* **What to do**
All of the listing should be returned as written, apart from any picture in it.
** Opening Exercise material block **
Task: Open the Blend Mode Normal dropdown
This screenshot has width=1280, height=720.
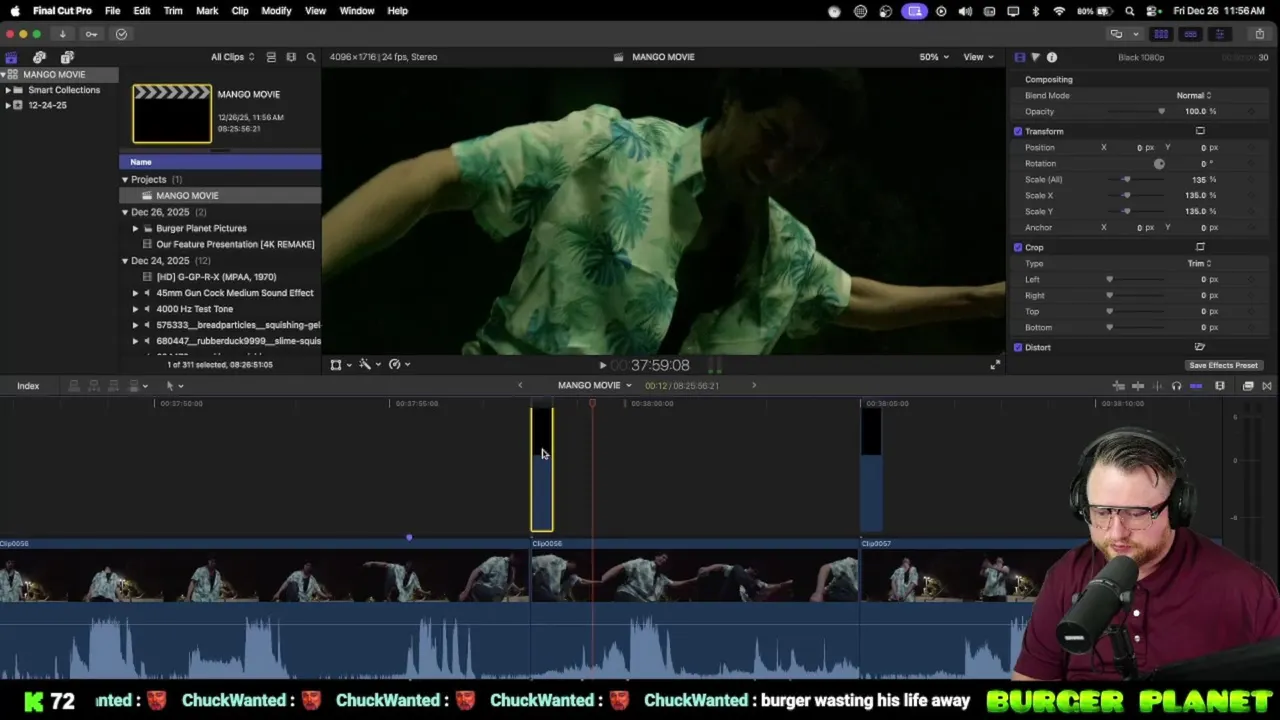Action: [1193, 95]
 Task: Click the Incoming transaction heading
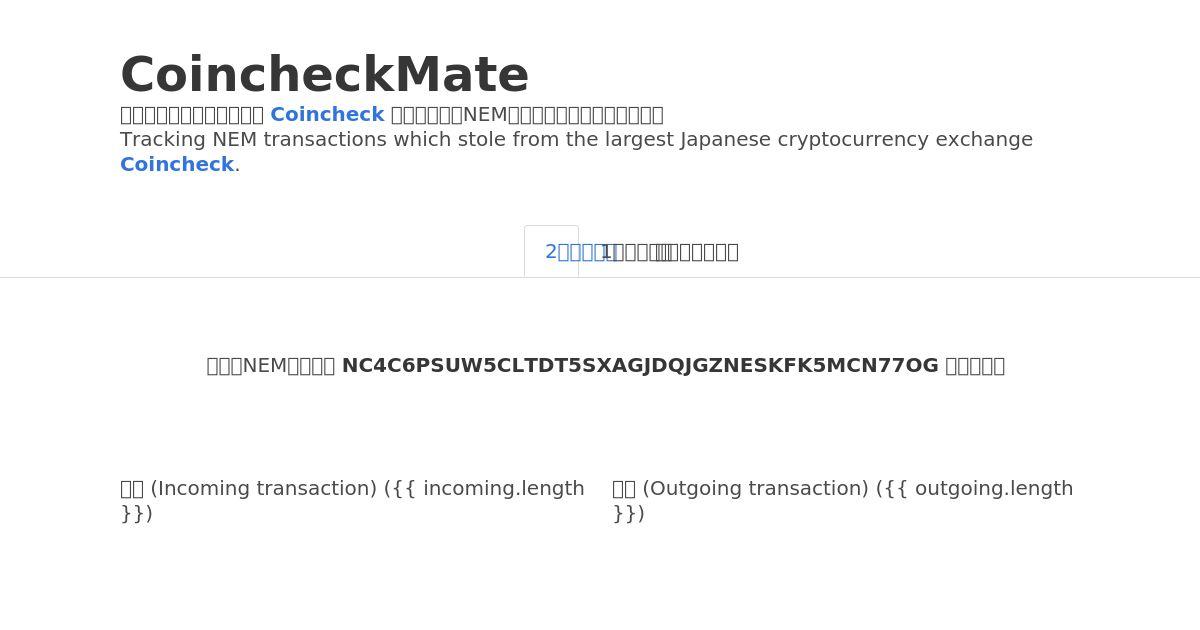point(352,500)
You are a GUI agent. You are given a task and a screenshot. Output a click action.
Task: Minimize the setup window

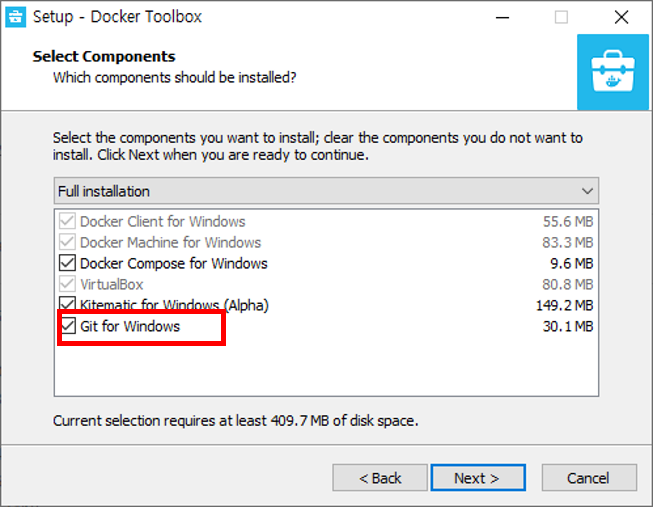pos(502,17)

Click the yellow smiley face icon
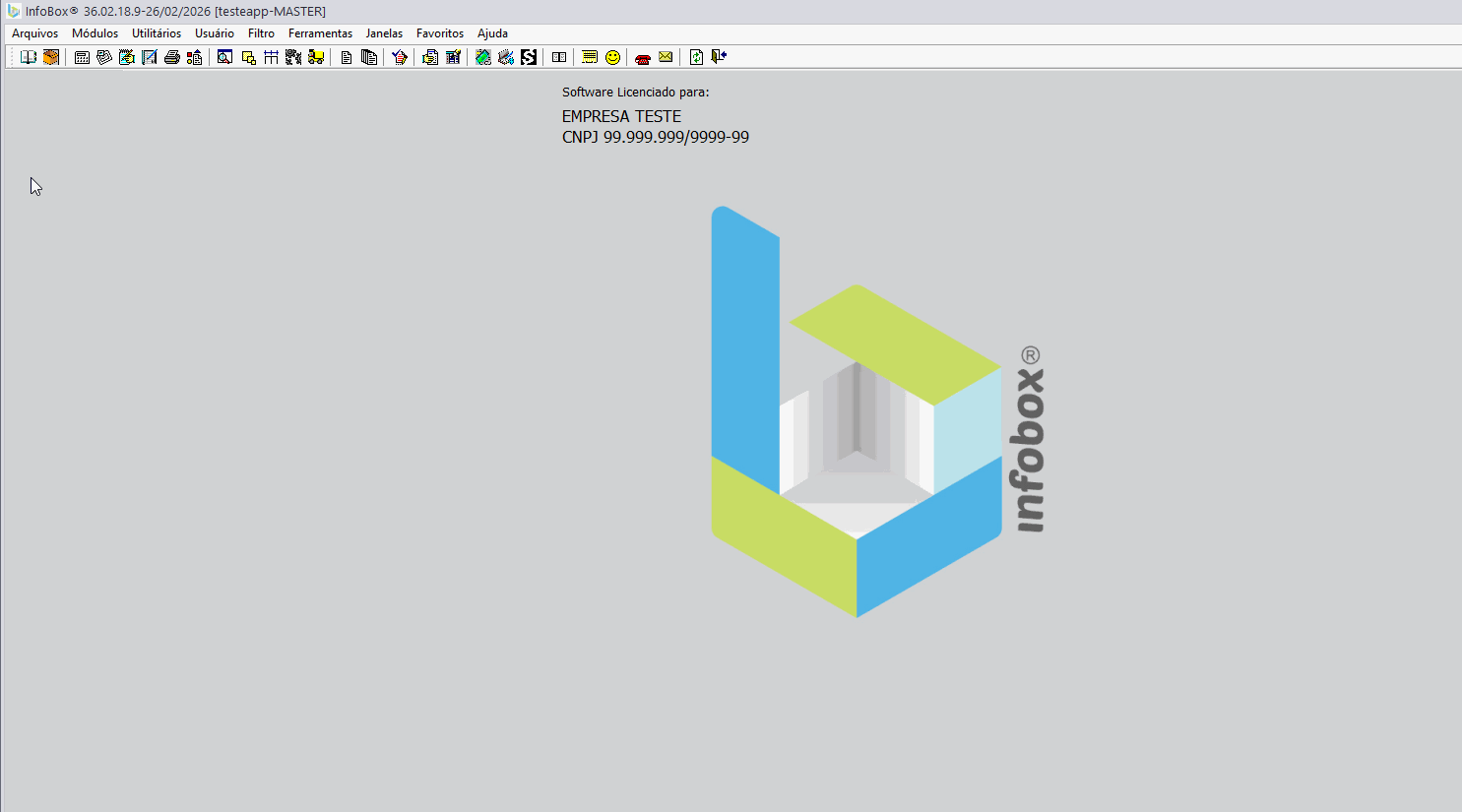click(612, 57)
** Closing Exercise material block **
* **Answer for the task**
Task: Open the Blend Mode Normal dropdown
This screenshot has width=1280, height=720.
Action: [1193, 95]
 Task: Click the Incoming transaction heading
point(352,500)
You are a GUI agent. You are given a task and a screenshot. Output a click action.
Task: Minimize the setup window

pos(502,17)

Click the yellow smiley face icon
click(612, 57)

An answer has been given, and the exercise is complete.